German methane fluxes estimated top-down using ICON-ART - Part 1: Ensemble-enhanced scaling inversion

Abstract

This two-part study explores the quantification of greenhouse gas emissions using atmospheric observations in order to validate national emission inventories. Inverse methods can support emission quantification at the national scale based on observations and atmospheric transport simulations, yet, they are often limited by the observation coverage, transport model uncertainties, and inversion methodologies. Here, we introduce a system for regional estimation of methane fluxes and apply this to Central Europe with a focus on Germany, where we distinguish emissions from different anthropogenic sectors. We evaluate the robustness of the method using sensitivity tests with in-situ observations from the Integrated Carbon Observation System (ICOS).
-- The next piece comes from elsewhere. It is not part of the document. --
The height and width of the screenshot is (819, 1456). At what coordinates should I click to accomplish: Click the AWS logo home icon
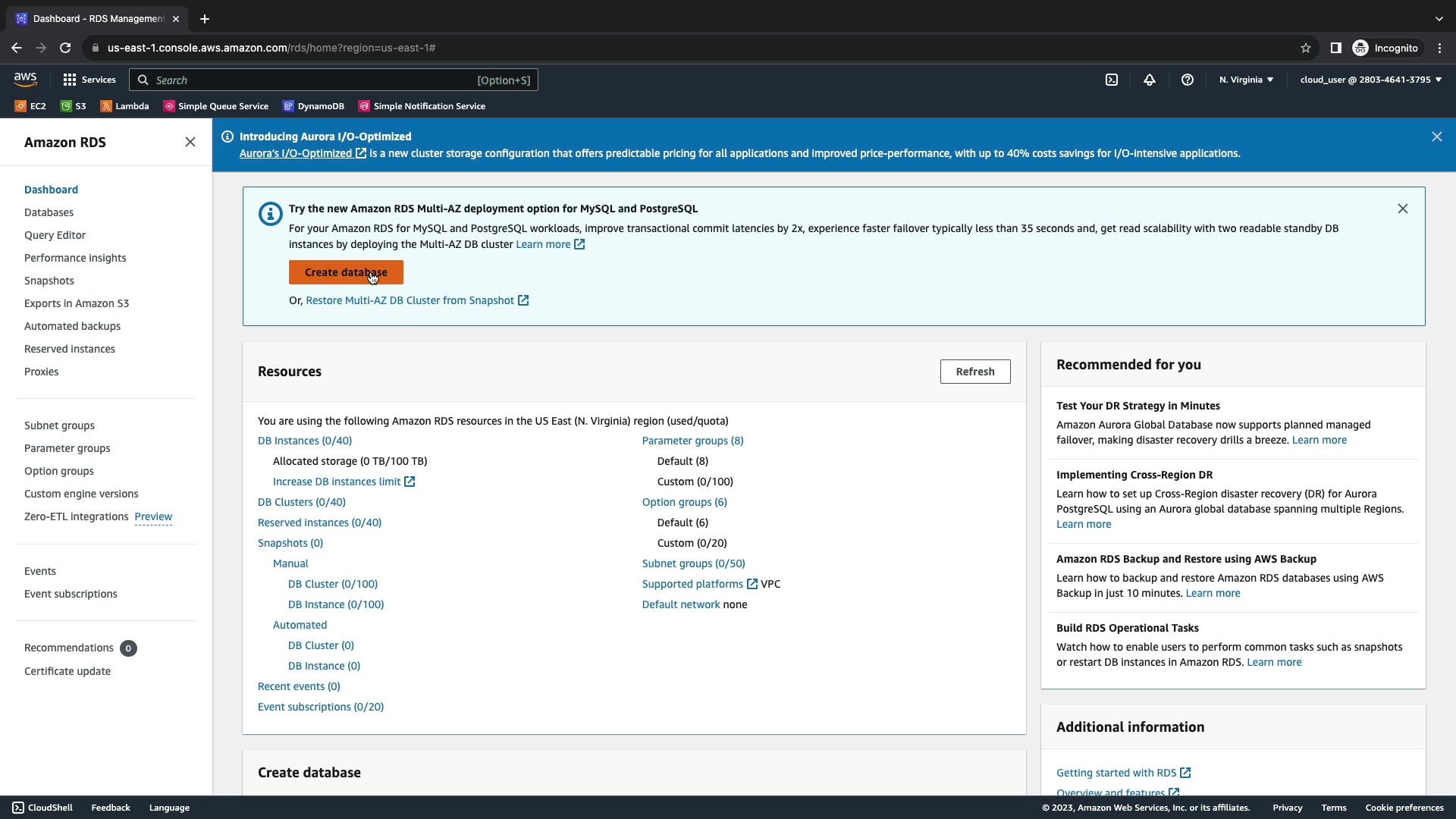tap(25, 80)
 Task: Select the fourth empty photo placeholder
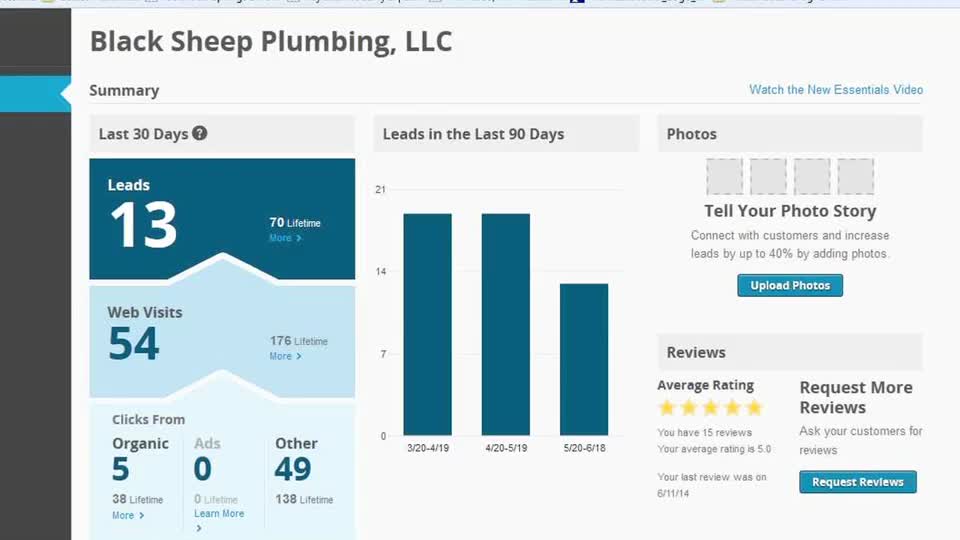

Using synthetic observation experiments, we estimate the impact of transport errors on the flux estimates. The atmospheric transport is calculated employing the numerical weather prediction model ICON with its module ART at 6.5 km resolution, sampling the meteorological uncertainty with a 12-member transport ensemble. The same transport ensemble is used to generate pseudo-observations with a simulated transport uncertainty. Posterior fluxes are estimated with a synthesis inversion method for three different approximations of the model-observation error covariance matrix. We find that using ensemble-estimated transport uncertainties can significantly reduce the random error of emission estimates. Our results highlight the importance of analyzing biases in flux inversions for reliable, observation-based emission estimates.